Referring to fig. 1-4, in one embodiment, the distal end 130 of the filter has a plurality of circumferentially distributed arcuate segments 131 that are outwardly bent from the braided wires 110 at the circumferential edge of the support body 120. That is, the distal end portion 130 is provided with a plurality of arc-shaped segments 131 at the edge position, and each arc-shaped segment 131 is spliced at the end portion of the distal end portion 130 in the circumferential direction. The end portion of the distal end portion 130 of the braided wire 110 is braided to form the arc-shaped section 131, so that the tip formed after the braided wire 110 is braided at the distal end side of the distal end portion 130 can be prevented from piercing the inner wall of the lumen of the aortic arch, and safety is ensured.
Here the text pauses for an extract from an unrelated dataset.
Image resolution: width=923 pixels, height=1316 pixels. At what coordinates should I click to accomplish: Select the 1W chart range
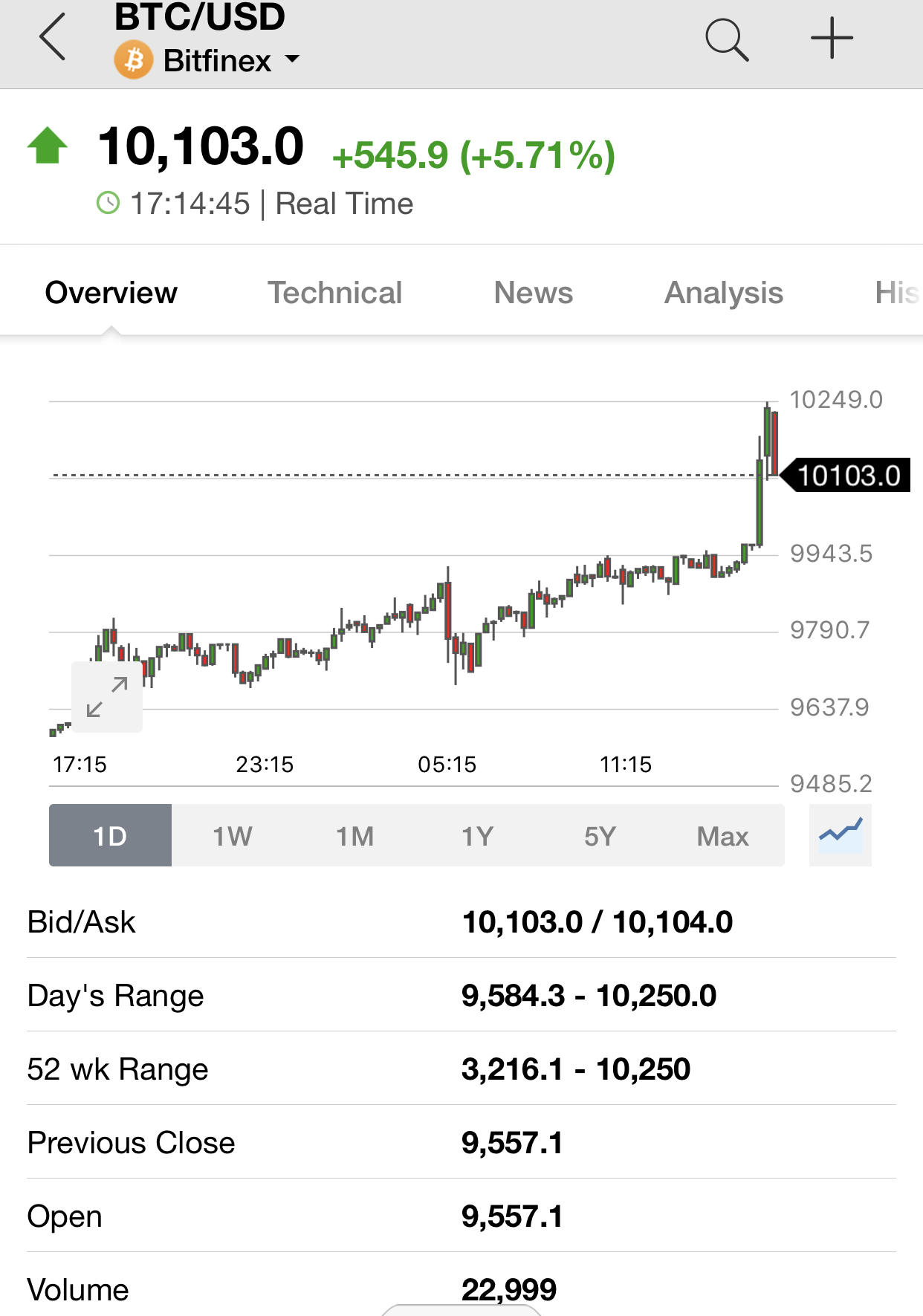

Referring to fig. 1 to 4, in an embodiment, the distal opening of the support body 120 is circular, oval, polygonal, linear, curved, or linear and curved. The proximal opening of the support body 120 is oval, polygonal, linear, curved, or linear and curved. That is, the distal portion 130 is circular, oval, or irregular in shape. The proximal portion 140 is oval or irregular in shape.

Referring to fig. 1-4, in one embodiment, the cross-sectional shape of the braided wire 110 is circular or flat. The filter 100 is formed by braiding the braided wire 110, and the cross-sectional shape of the braided wire 110 is not limited in principle as long as it can be braided into a mesh structure. Illustratively, the filter 100 may be woven using woven filaments 110 having a circular or flat cross-sectional shape. Of course, in other embodiments of the present invention, the cross-sectional shape of the braided wire 110 may also be other shapes such as oval, polygonal, and the like.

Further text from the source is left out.